A Text Mining Week at Texas A&M (2)

I am now back from my Texan adventures in humanities computing at Texas A&M, but I still wish to mention some of the later projects to which I was introduced during my stay.

One of the major difference between DH at Texas A&M and the UoA is that researchers at the former institution focus on an older corpus of texts that is both difficult to access and challenging to digitize on a large scale. While we work with tweets and other born-digital documents, they work with books from the 18th century. The difficulty resides in the fact that, even when digitized, they remain difficult to transform into machine-readable format due to various problems such as the absence of standards for typeset and various noise that ink can produce when read by a machine. The EBBO and ECCO corpora are fraught with these problems.

Considering these problems, the Initiative for Digital Humanities, Media & Culture worked on making these texts more reachable for the broader academic community with the 18th Connect portal. This search engine is linked to different other online collections and repositories and allows to look through libraries and collections for specific texts published in the 18th century.

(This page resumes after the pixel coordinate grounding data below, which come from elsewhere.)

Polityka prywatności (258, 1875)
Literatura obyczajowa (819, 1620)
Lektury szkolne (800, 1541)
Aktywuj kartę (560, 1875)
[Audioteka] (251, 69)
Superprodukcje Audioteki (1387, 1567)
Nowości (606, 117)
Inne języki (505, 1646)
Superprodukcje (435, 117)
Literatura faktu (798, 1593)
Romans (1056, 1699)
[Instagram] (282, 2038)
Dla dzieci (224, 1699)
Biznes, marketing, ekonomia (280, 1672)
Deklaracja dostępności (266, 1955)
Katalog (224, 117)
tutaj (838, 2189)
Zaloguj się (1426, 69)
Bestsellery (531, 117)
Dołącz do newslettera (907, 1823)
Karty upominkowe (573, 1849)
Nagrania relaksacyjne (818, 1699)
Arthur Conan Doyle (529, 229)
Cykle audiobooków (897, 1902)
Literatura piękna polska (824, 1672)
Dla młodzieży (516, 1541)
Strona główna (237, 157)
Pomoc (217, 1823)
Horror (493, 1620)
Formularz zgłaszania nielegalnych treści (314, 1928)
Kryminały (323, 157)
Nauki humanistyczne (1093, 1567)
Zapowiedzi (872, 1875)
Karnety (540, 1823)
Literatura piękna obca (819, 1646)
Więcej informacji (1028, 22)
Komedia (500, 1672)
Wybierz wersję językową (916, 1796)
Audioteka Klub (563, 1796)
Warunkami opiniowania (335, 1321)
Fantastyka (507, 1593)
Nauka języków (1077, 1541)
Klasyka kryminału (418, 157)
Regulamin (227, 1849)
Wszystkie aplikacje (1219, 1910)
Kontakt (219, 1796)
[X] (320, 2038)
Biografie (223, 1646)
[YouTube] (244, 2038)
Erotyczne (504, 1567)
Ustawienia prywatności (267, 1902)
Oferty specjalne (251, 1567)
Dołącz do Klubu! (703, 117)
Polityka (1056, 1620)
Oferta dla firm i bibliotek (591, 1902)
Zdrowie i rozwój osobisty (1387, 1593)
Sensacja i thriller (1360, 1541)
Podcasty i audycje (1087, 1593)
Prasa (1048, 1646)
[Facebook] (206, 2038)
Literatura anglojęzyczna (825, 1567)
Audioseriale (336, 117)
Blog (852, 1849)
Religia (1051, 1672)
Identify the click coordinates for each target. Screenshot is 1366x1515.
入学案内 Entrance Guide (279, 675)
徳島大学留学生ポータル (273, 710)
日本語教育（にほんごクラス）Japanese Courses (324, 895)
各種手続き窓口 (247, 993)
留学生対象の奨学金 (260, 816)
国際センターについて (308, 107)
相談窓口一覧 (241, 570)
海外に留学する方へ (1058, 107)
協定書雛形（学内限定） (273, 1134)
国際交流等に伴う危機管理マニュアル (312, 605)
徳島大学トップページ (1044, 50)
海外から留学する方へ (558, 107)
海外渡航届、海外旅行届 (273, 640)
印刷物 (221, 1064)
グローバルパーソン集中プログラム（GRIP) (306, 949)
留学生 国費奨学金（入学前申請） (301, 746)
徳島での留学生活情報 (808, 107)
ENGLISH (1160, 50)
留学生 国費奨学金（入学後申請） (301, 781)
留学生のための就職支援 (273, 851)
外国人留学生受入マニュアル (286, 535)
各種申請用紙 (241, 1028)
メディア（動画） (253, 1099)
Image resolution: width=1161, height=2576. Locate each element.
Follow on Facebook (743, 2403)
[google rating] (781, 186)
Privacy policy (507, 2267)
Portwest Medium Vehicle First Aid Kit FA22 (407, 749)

Feeling like contributing? The 18th Connect portal also hosts TypeWright, an online tool that allows the public to improve the OCR results of certain digitized texts by typing lines of texts directly from the scanned document, thus improving the quality of the digitized text. Just create an account and start typing!


Last but not least, I wish to spread the knowledge about the online class Programming for Humanists at TAMU that is being offered since 2014. The program allows for different registration options (including an official certificate or not) and covers a lot of important topics for DH students. This is a neat online program for students interested in the fundamentals of digital humanities, but do not have access to a DH introduction class at their home institutions. Take a look if that is your case!

A Text Mining Week at Texas A&M (1)

Blogging live from the extremely sunny campus of Texas A&M, College Station, Texas. Quite a contrast from snowy Edmonton.

I have been fortunate enough to be invited to spend a week at Texas A&M (TAMU) to visit some of the scholars with whom I collaborate on the Novel TM project. Project co-investigator Doctor Laura Mandell and PhD student Nigel Lepianka were nice enough to show me around the campus (unable to drive, I find myself relying on Nigel most of the time).

So far, I presented some of my work on text mining JRPG video game reviews and was introduced to other text mining techniques using R (specifically, Nigel’s method to do some directed topic modelling). I was also introduced to some of the projects that the team here is working on as part of their Initiative for Digital Humanities, Medias and Culture.

The first one is syriaca.org, an extensive web portal that brings ressources for the study of the Syriac language to the wide web. While some of its contents remain to be published, the Gazetteer showcases how the platform can contribute as a geographical reference index.

I also was introduced to the BigDIVA viewer today. This is a promising interface that could revolutionize library search results display for universities. I am particularly interested in its potential to help rethinking queries with space in mind, a way to present queries in a less hierarchical manner which would allow the uncovering of marginal files and documents. This is radically different that the regular Google search algorithms which relies more on result popularity amongst millions of users (a form of crowdsourcing) who may be looking for the same specific website. An interesting tool, and one that triggers reflections about what it means to read (and play) space.